Adapun jalur yang ditempuh dalam kegiatan tersebut sesuai dengan jalur Geotrek 1, Mengungkap Di Balik Perahu Yang Terbalik Itu, dalam buku “Wisata Bumi Cekungan Bandung”.
Meeting point kegiatan bertempat di Taman Ganesha, sekitar pukul tujuh pagi seluruh peserta sudah berkumpul. Setelah pengantar dari panitia dan perkenalan masing-masing peserta, kegiatan dimulai. Dua bis yang sudah disiapkan, mengangkut seluruh peserta ke Kawasan Wisata Gunung Tangkuban Perahu yang kini sudah resmi dikelola oleh perusahaan PT. GRPP. Di areal parkir kami berganti kendaraan menuju ke areal kawah Ratu.
Gunung Tangkuban Parahu terletak di sebelah utara kota Bandung. Secara administratif gunung ini termasuk kedalam wilayah administratif Kab. Bandung Barat dan kab. Subang. Memiliki ketinggian 2.084 mdpl, merupakan gunung dengan tipe strato (stratovolcano) dengan kawah kembar. Merupakan gunung api yang masih aktif hingga sekarang, ini dapat dilihat dari kegiatan di kawah seperti keluarnya uap belerang dan sumber air panas di Ciater. Gunung Tangkuban Parahu memiliki 9 kawah. Kawasan hutan di gunung ini terbagi menjadi kawasan hutan dipterokarp bukit, hutan dipterokarp atas, hutan montane dan hutan gunung. Perjalanan menuju Gunung Tangkuban Parahu dapat ditempuh menggunakan kendaraan bermotor (mobil, motor), perintisan jalan menuju puncak telah dimulai sejak tahun 1900-an. Pada tahun 1930 jalan yang ada memungkinkan perjalanan sampai bibir kawah Ratu.
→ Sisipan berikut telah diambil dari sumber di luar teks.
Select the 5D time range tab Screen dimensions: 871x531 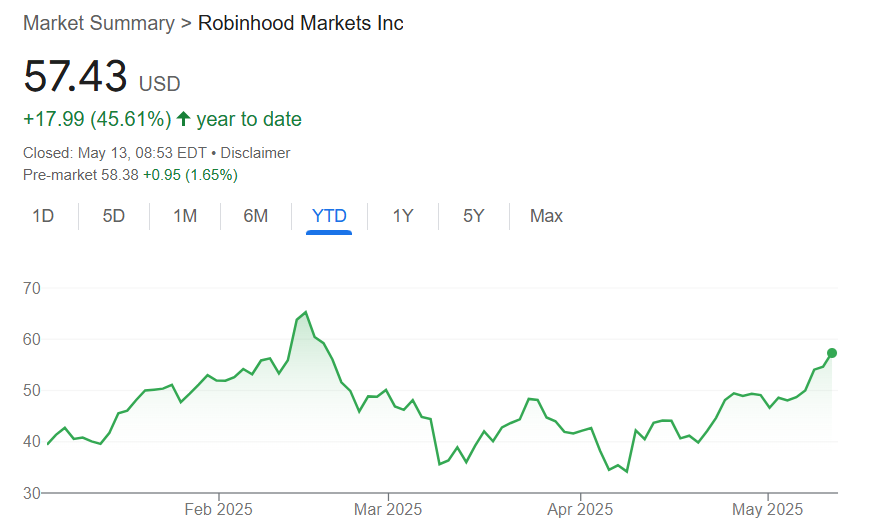coord(114,216)
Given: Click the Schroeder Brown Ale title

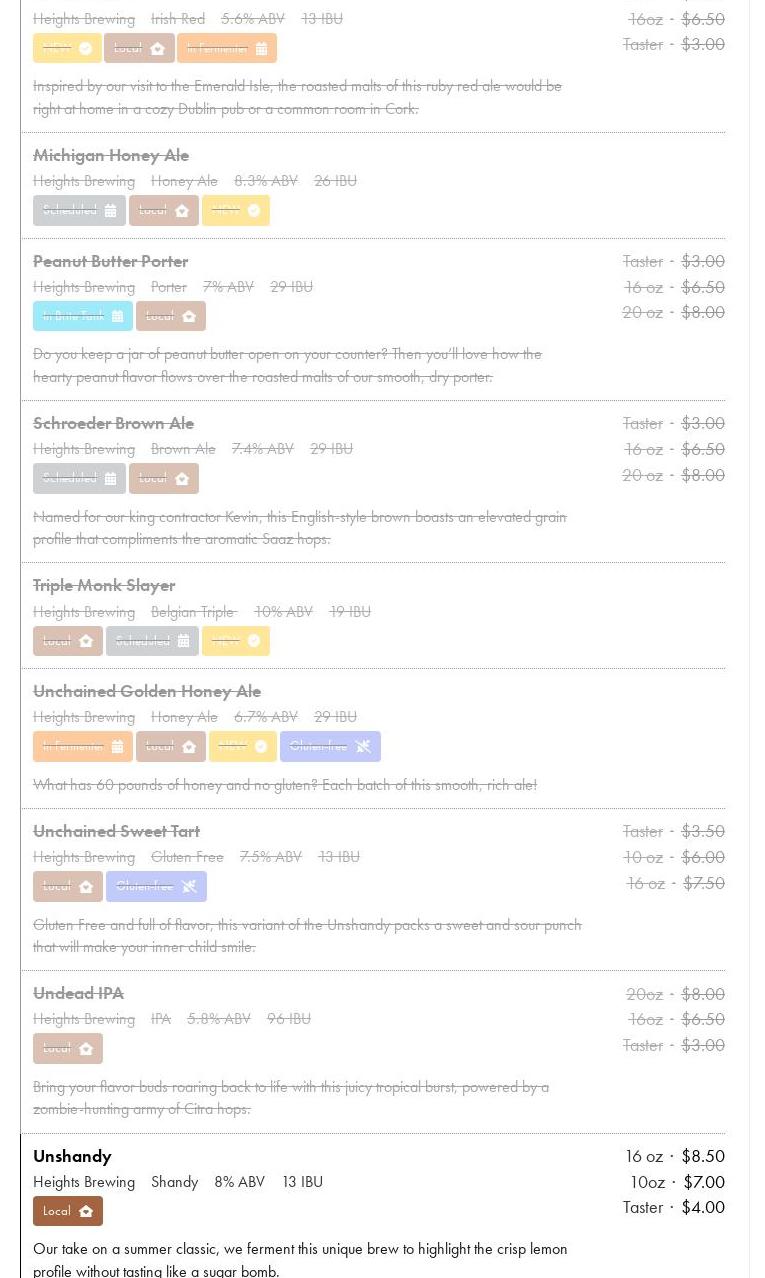Looking at the screenshot, I should (x=113, y=423).
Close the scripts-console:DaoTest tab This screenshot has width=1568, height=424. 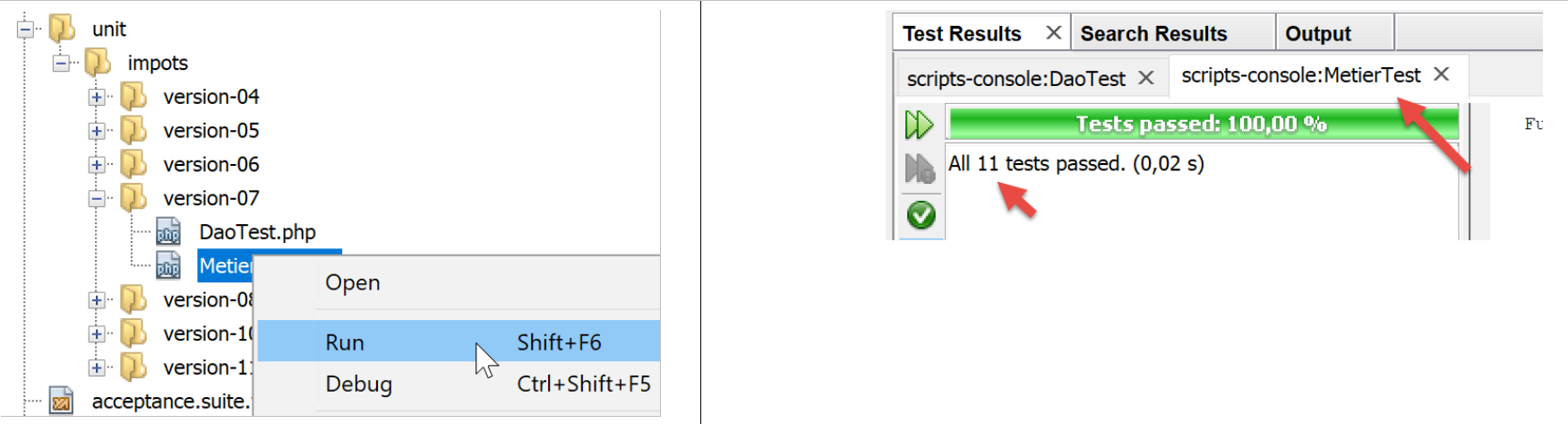[1146, 78]
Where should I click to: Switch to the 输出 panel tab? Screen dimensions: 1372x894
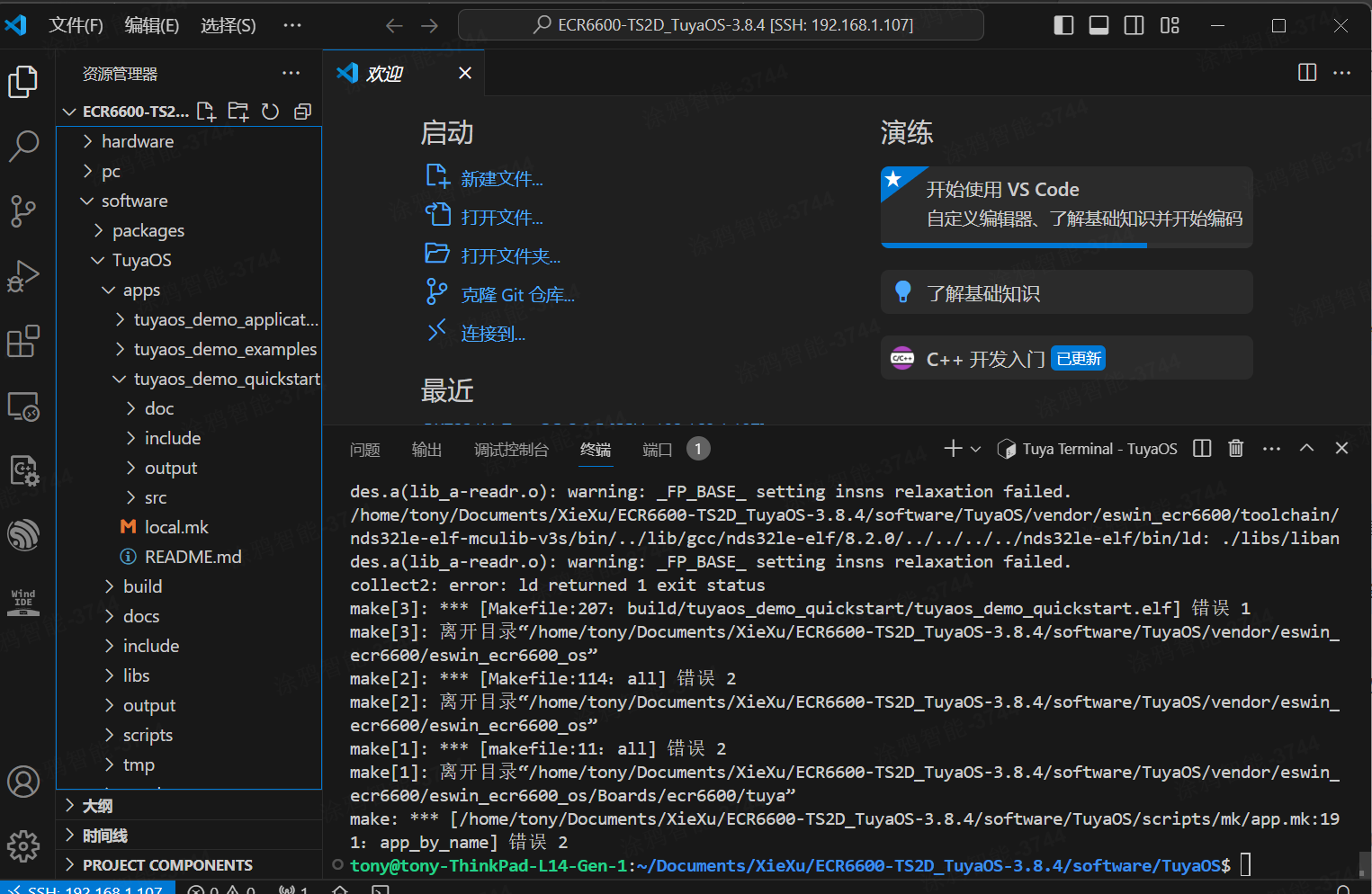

Pendakian pertama kali ke Gunung tangkuban Parahu dilakukan pada tahun 1713 oleh Abraham Van Riebeek. Dia mengemban misi pencarian belerang sebagai bahan campuran pembuatan bubuk mesiu untuk meriam dan bedil. Karena kelelahan yang luar biasa, Abraham Van Riebeek meninggal dunia dalam perjalanan pulang tepatnya tanggal 13 November 1713.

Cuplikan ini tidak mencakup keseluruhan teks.